Microsoft's unsolicited $44.6bn (£22.1bn) bid to take over Yahoo not only led to the ignominy of public rejection when the search giant snubbed the offer, the rejection also rippled loudly and publicly through Microsoft's share price.
But now the bid has caused something else to take a tumble; the drop in the value of Microsoft shares has knocked Bill Gates off his perch atop Forbes' rich-list, ending his unbroken 13-year run as the world's richest human.
According to Forbes, Microsoft shares fell 15 percent between 31 January — the day before it announced its bid for Yahoo — and 11 February, when Forbes took its snapshot of share prices for the 2008 World's Billionaires list.

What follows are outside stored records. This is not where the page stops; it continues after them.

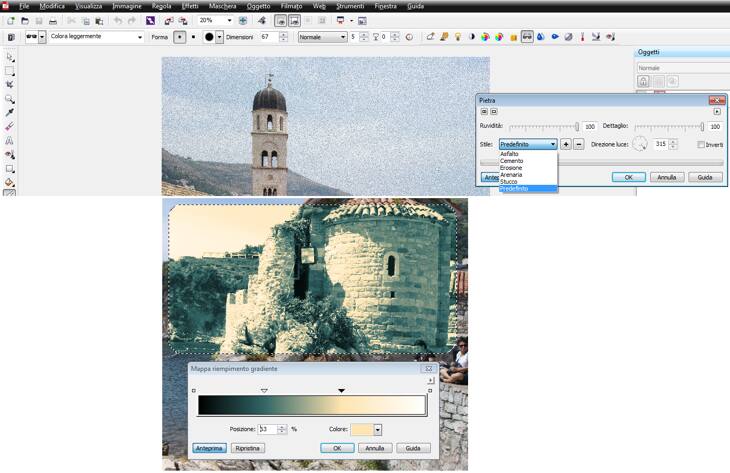
Task: Select the Zoom tool in the toolbox
Action: (10, 99)
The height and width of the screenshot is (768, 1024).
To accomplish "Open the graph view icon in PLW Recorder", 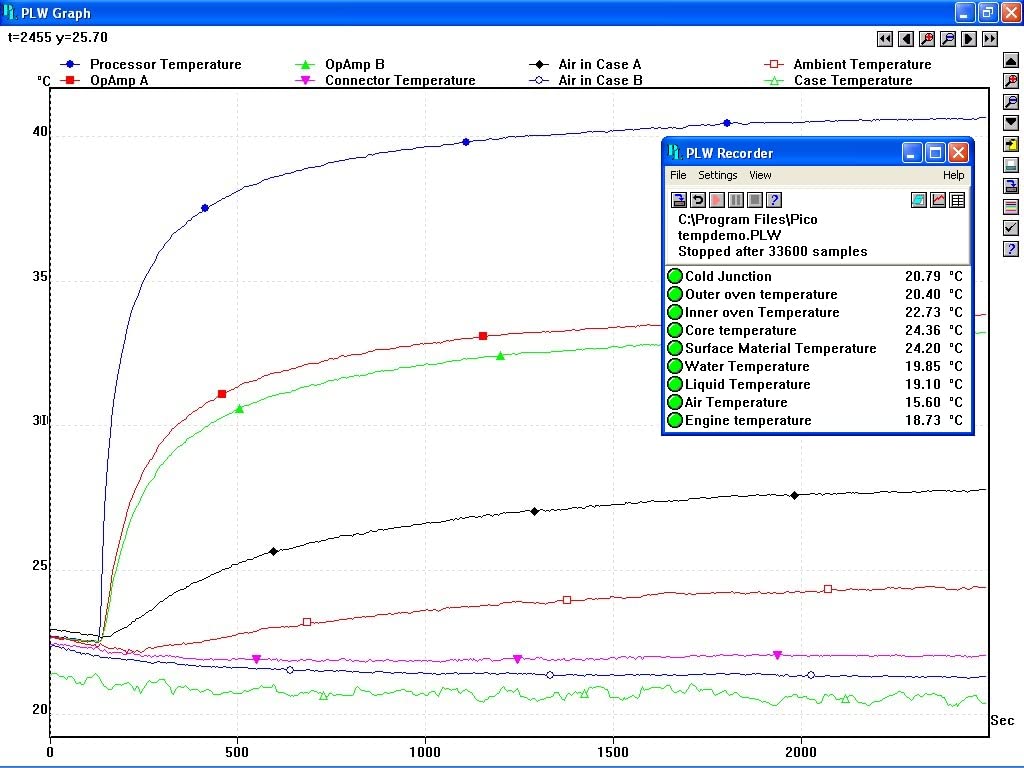I will coord(938,200).

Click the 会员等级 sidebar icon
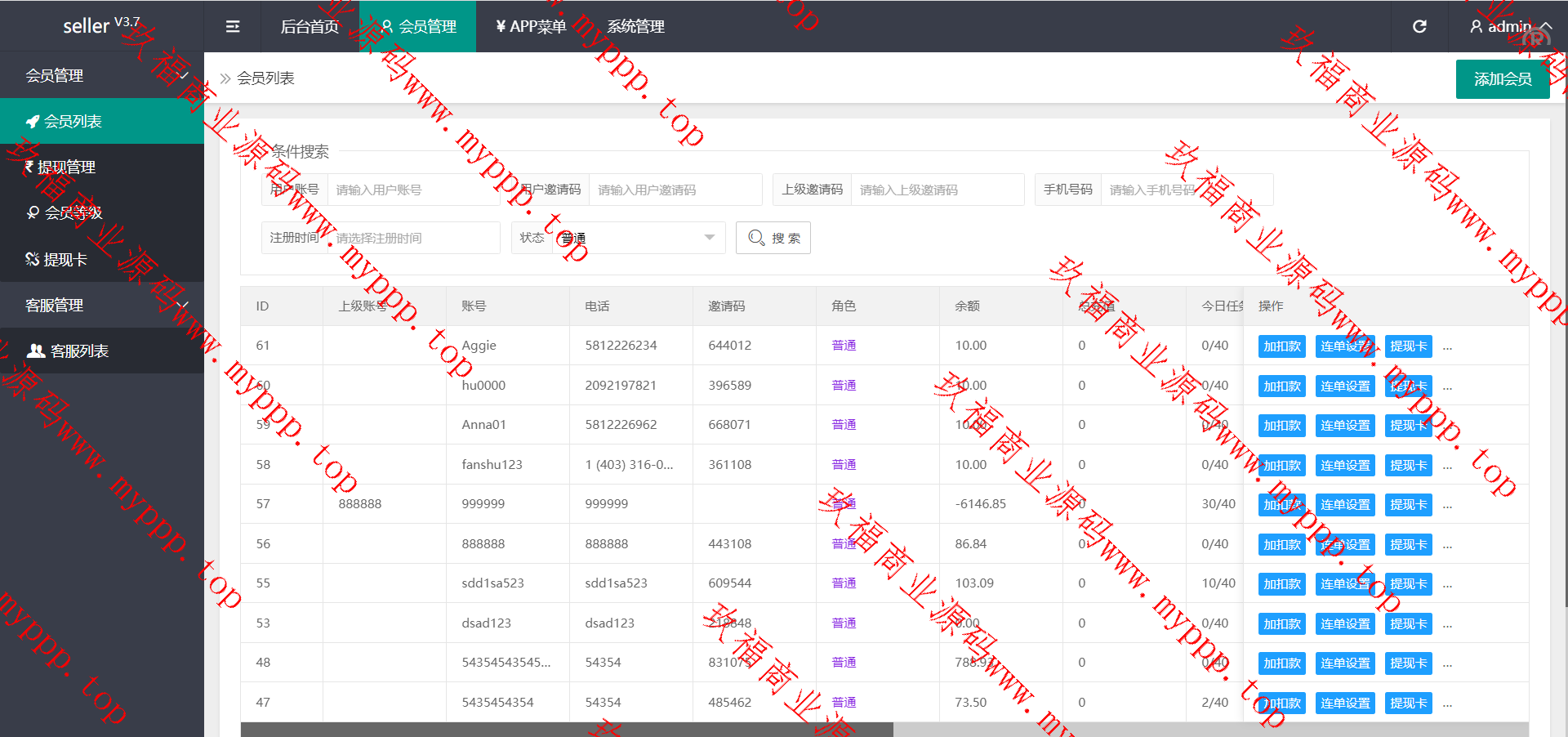click(x=33, y=213)
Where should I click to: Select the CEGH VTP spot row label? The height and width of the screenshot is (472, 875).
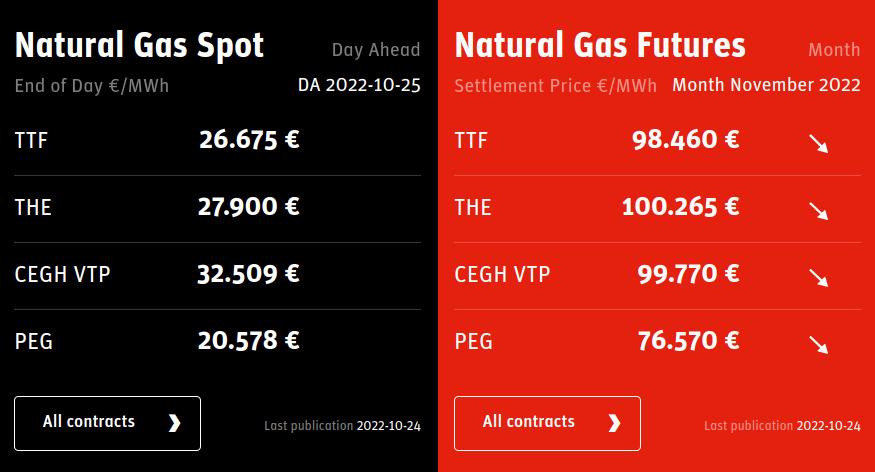click(62, 274)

Forbes believes the outgoing Microsoft chairman is now worth $58bn — up $2bn from a year ago and enough to take bronze in the global fat-cat stakes. Top of the list is Warren Buffett, Gates' sometimes bridge partner and chairman of holdings company Berkshire Hathaway, who has a fortune estimated at $62bn, up $10bn from a year ago.
Number two in the world is Mexican telecoms billionaire Carlos Silm Helu, worth an estimated $60bn. The rest of the top 10 includes metal moguls, an Indian real-estate giant and the founder of Ikea, Ingvar Kamprad.
Oracle chief Larry Ellison made it to number 14 on the list, with $25bn to his name. Ellison has dropped three places since last year, despite being $3.5bn richer.
Setting out his own stall on billionaire's row is Mark Zuckerberg, chief executive of social-networking site Facebook.
Zuckerberg earned the accolade of being the world's youngest billionaire, with his relatively modest $1.5bn at 23 years of age. Forbes speculated that Zuckerberg "might just be the youngest self-made billionaire in history", adding that 2008 is "a record-breaking year for young billionaires".